─── DOCUMENT EXCERPT
The rise in real estate prices has also contributed to a problem for the Raiders. With land costs exploding, the team has had difficulty finding land for offsite stadium parking necessitated by using acreage that isn’t big enough for the stadium and more than 16,000 parking spaces demanded by Clark County.

Real estate experts also voiced some concern about the sports boom boosting prices to make land for homes, offices and commercial unaffordable.

Another project that has generated interest in Southern Nevada: UNLV’s planned medical school. Panelists said the realization that the region has acknowledged a shortage of doctors and is doing something about it has produced feelers from companies looking to relocate.

But with the opportunity comes new issues.

“A corresponding population growth and wage growth needs to happen,” said Adam Malan, senior director of Logic Commercial Real Estate.

Construction worker shortage?

Panelists said with growth in sports and starting projects in addition to the stadium and Raiders headquarters — the Las Vegas Convention Center expansion, Resorts World and Steve Wynn’s new Paradise Park project among them — there’s also a growing concern about a potential shortage of construction workers.

There’s little doubt that Southern Nevada’s new sports facilities are transitioning the region, just as they did in Denver in the early 1990s.

Keynote speaker Glenn Mueller, a real estate and construction management professor at the University of Denver, said the arrival of Coors Field, the home of Major League Baseball’s Colorado Rockies, dramatically changed Denver’s lower downtown.

Mueller said the area, known as LoDo, once was populated with warehouses and homeless people.

“The mayor has said that people now actually walk around down there,” Mueller said.

Denver’s light-rail system has connected downtown with suburbs for easy transit into the city center. The city has turned a major commercial strip on 16th Street into a pedestrian mall.

Now, he said, businesses and office workers regularly scheduled open houses on opening day of the baseball season and wear Rockies’ colors at each other’s offices.
──────
─── DATA SEGMENT
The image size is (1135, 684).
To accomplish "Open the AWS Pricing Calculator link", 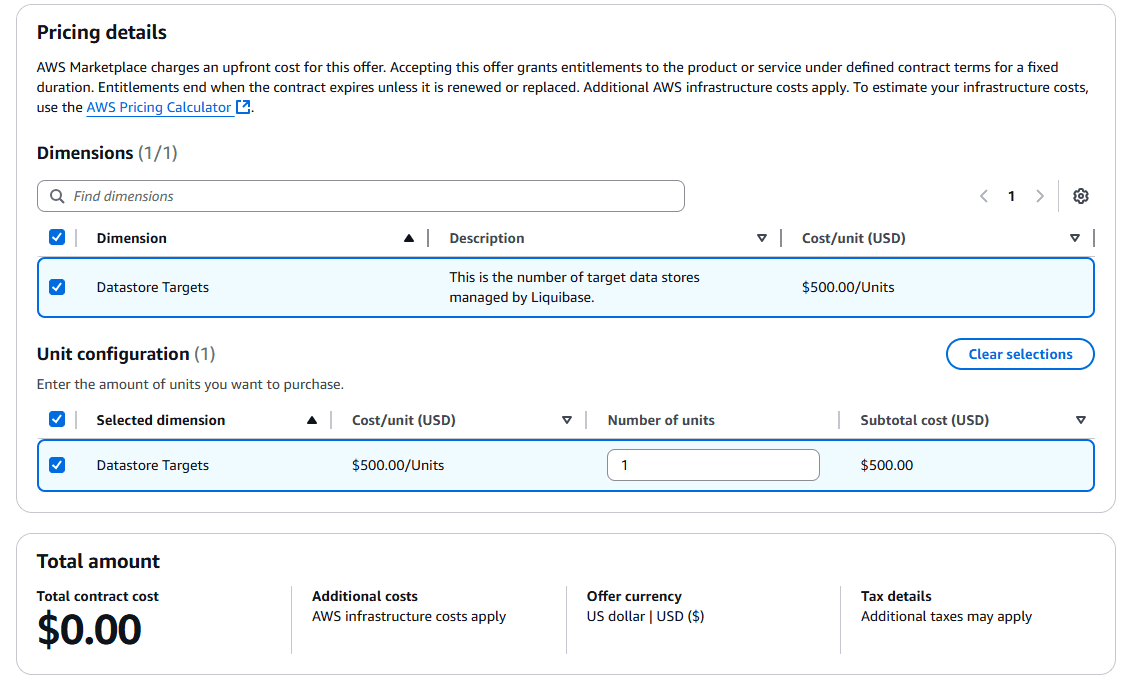I will pyautogui.click(x=158, y=107).
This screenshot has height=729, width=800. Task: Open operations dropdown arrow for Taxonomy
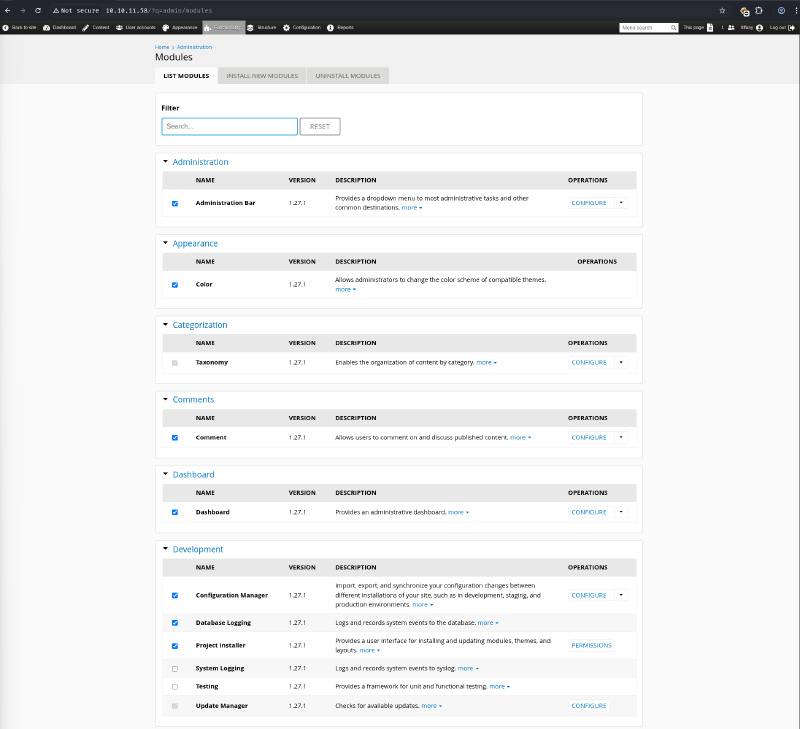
──────
• TASK 1
From the article above on Southern Nevada's sports boom, extract the passage starting at "But with the" and ending at "Denver’s lower downtown.".
• TASK 2
Answer these questions using the article above on Southern Nevada's sports boom.
(a) How many parking spaces does Clark County demand?
(b) What is Adam Malan's title?
(c) According to Mueller, what once populated the area known as LoDo?

• SOLUTION 1
But with the opportunity comes new issues.

“A corresponding population growth and wage growth needs to happen,” said Adam Malan, senior director of Logic Commercial Real Estate.

Construction worker shortage?

Panelists said with growth in sports and starting projects in addition to the stadium and Raiders headquarters — the Las Vegas Convention Center expansion, Resorts World and Steve Wynn’s new Paradise Park project among them — there’s also a growing concern about a potential shortage of construction workers.

There’s little doubt that Southern Nevada’s new sports facilities are transitioning the region, just as they did in Denver in the early 1990s.

Keynote speaker Glenn Mueller, a real estate and construction management professor at the University of Denver, said the arrival of Coors Field, the home of Major League Baseball’s Colorado Rockies, dramatically changed Denver’s lower downtown.

• SOLUTION 2
(a) More than 16,000 parking spaces.
(b) Senior director of Logic Commercial Real Estate.
(c) Warehouses and homeless people.